On first glance, Armando Iannucci and Charles Dickens may seem rather unlikely bedfellows. As the man behind The Thick Of It and Veep, Iannucci’s TV bread and butter is frequently foul-mouthed and fools around with structural farce. Yet those Dickens’ stalwart subjects of social satire and political commentary mean that his novel, published over 150 years ago, shares much of what drives Iannucci’s feature-length work such as the biting In The Loop, and ‘how did you mine comedy from THAT’ feature, The Death of Stalin.
I haven’t read the source material, or indeed much Dickens, and so from a literary point of view, this review will be lacking. However, regardless of the origins of the tale, Iannucci’s spin on Victorian England in The Personal History of David Copperfield is nothing short of a delight. With a combination of a large talented cast led by Dev Patel (once again amazing us with his seemingly endless range) and a visual style that conjures influences such as Terry Gilliam, Jean-Pierre Jeunet, and Iannucci’s own flair, David Copperfield is the surreal comedy-drama blend you didn’t know you needed.
Narrated as an ‘accidental’ memoir David Copperfield uses a frequent fourth-wall breaking approach to follow the story of the eponymous star (Patel) and the various twists and turns his life takes from childhood to middle age. Much like Michael Winterbottom’s ‘impossible to film’ adaptation of A Cock and Bull Story, Patel’s wry and witty Copperfield pulls aside curtain-thin walls to lead us, the audience, through his memories: all whilst acknowledging his own fallibility in their retelling.
Whether as a boy abused by a strict step-father and sent to work at a factory, a youth placed with charming debt-dodging guardians, or an adult with a benefactor working hard to better his social standing, the tale of David Copperfield is one where many players and events pass through the protagonist’s life and leave their influence behind.
Race-blind casting allows any performer from any background to fill any role, thus the film is filled out with a star-studded list of actors all utilised to their best. Benedict Wong’s underrated comedy chops are showcased as drunken lawyer Mr Wickfield, as are Tilda Swinton’s comedic abilities when her Betsy Trotwood breezes in with talk of bad luck and how things must be. Hugh Laurie, Rosalind Eleazar, Nikki Amuka-Bird, Peter Capaldi, Ben Wishaw… the list of excellent performers goes on.
Such a large cast does mean that many characters rotate in and out and tend to stay within their pre-defined areas. Growth is reserved for Patel’s Copperfield who goes through a journey hitting all manner of ups and downs. The sumptuous visuals make each twist and turn stunningly presented. When the young David visits the family of housemaid Mrs. Peggoty (Daisy May Cooper) the upturned boat that is their home rivals any shot framed by Wes Anderson. Even when the Dickens storytelling gets a little glued up (the sequence in boys school Salem House feels like spinning plates we’ll need for later) the eye-popping colours and wide shots will keep you engaged.

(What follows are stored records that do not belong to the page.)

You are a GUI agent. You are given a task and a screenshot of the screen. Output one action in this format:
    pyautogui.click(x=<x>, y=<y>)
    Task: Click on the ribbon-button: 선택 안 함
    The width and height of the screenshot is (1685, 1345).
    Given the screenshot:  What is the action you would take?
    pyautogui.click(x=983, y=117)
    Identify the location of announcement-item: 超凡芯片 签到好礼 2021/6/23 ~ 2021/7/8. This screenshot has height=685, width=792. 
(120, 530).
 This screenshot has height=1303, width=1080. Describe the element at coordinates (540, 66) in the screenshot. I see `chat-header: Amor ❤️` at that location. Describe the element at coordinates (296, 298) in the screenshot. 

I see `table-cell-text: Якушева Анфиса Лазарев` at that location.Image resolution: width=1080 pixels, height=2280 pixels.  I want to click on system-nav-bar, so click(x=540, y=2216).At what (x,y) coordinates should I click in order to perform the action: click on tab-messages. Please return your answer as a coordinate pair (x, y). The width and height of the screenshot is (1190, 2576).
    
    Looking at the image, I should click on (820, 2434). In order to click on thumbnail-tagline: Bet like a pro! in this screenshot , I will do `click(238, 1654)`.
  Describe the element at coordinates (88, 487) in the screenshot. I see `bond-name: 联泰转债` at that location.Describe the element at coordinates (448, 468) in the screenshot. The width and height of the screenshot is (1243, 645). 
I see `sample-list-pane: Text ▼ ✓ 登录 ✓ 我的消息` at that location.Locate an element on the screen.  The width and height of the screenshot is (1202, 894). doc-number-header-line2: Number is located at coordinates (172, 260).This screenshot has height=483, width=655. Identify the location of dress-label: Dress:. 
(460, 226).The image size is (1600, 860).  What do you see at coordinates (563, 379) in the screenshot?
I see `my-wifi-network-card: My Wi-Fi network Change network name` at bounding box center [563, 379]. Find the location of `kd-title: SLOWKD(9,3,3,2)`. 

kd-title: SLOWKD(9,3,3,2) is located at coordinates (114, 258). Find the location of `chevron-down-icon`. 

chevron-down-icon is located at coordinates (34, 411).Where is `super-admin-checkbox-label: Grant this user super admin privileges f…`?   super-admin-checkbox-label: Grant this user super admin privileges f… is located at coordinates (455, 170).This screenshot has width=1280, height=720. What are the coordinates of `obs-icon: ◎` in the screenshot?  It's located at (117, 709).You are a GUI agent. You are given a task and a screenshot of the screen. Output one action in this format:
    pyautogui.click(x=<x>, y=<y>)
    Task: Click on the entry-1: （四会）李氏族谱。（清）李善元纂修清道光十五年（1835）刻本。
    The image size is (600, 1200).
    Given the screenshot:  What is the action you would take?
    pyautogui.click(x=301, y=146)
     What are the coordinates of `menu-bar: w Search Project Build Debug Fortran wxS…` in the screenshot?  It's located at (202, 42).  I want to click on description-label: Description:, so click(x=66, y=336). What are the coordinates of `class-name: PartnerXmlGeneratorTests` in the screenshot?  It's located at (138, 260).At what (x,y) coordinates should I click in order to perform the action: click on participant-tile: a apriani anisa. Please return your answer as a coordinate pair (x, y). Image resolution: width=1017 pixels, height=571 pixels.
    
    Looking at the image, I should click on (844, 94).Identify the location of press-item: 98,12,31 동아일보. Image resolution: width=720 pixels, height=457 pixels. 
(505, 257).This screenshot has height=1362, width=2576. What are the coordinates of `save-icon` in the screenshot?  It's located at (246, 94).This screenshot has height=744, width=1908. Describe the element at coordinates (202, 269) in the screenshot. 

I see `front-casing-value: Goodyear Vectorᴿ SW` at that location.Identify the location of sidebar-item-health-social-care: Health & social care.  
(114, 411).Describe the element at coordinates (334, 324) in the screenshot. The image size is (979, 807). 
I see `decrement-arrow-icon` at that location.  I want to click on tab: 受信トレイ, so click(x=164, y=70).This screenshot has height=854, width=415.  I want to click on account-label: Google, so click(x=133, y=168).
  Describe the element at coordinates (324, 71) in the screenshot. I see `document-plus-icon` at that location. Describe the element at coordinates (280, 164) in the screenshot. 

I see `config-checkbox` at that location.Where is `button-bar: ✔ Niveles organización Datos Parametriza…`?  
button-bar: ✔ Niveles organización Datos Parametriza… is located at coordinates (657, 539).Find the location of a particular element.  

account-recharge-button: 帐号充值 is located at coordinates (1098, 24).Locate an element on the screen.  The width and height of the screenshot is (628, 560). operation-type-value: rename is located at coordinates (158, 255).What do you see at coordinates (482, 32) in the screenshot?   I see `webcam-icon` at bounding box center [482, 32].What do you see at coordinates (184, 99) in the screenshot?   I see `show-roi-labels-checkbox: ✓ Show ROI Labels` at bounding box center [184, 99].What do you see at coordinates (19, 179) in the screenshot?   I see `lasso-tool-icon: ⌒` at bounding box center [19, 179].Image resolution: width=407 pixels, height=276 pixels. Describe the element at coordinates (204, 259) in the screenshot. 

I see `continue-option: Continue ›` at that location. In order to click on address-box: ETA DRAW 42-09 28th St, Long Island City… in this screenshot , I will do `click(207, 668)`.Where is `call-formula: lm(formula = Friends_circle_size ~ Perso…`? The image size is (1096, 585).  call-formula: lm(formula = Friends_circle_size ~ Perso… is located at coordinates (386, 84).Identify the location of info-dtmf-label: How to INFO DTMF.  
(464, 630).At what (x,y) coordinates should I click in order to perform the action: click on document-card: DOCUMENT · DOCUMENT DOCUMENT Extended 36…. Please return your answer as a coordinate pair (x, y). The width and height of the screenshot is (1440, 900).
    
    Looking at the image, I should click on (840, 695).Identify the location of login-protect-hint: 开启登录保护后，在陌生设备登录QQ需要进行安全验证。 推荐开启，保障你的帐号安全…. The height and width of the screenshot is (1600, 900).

Iannucci has done with The Personal History of David Copperfield what many Dickens adaptations struggle with: inject a healthy dose of fun. Dickens’ oft stilted characters can become cumbersome and weighty in movie adaptations. Here they leap from the screen and give you such a warm handshake that you are halfway through the movie before you get a chance to catch your breath.
Capaldi’s Fagin-like Mr Micawber dances around his own financial fears in a take that is endlessly amusing. Morfydd Clark imbues her empty-headed Dora Spenlow with such well-meaning that even when it is clear to all that her match to David is a bad one for both of them, there is still an affection to hold on to.
The central theme of David Copperfield, (among many, many themes) is that of identity. Dev Patel’s earnest good nature even when battling through what other people want him to be is contrasted by the sneaky Uriah Heap (Wishaw) whose social prostrations hide a sharp ability to exploit any situation to his gain.
From Dev Patel addressing a theatre audience in the opening moments before striding off into the literal scene of his own birth, we are guided by a deft lead and confident direction through the many trials of life. And, when expressed through a movie as fun as this, what a joy that can be.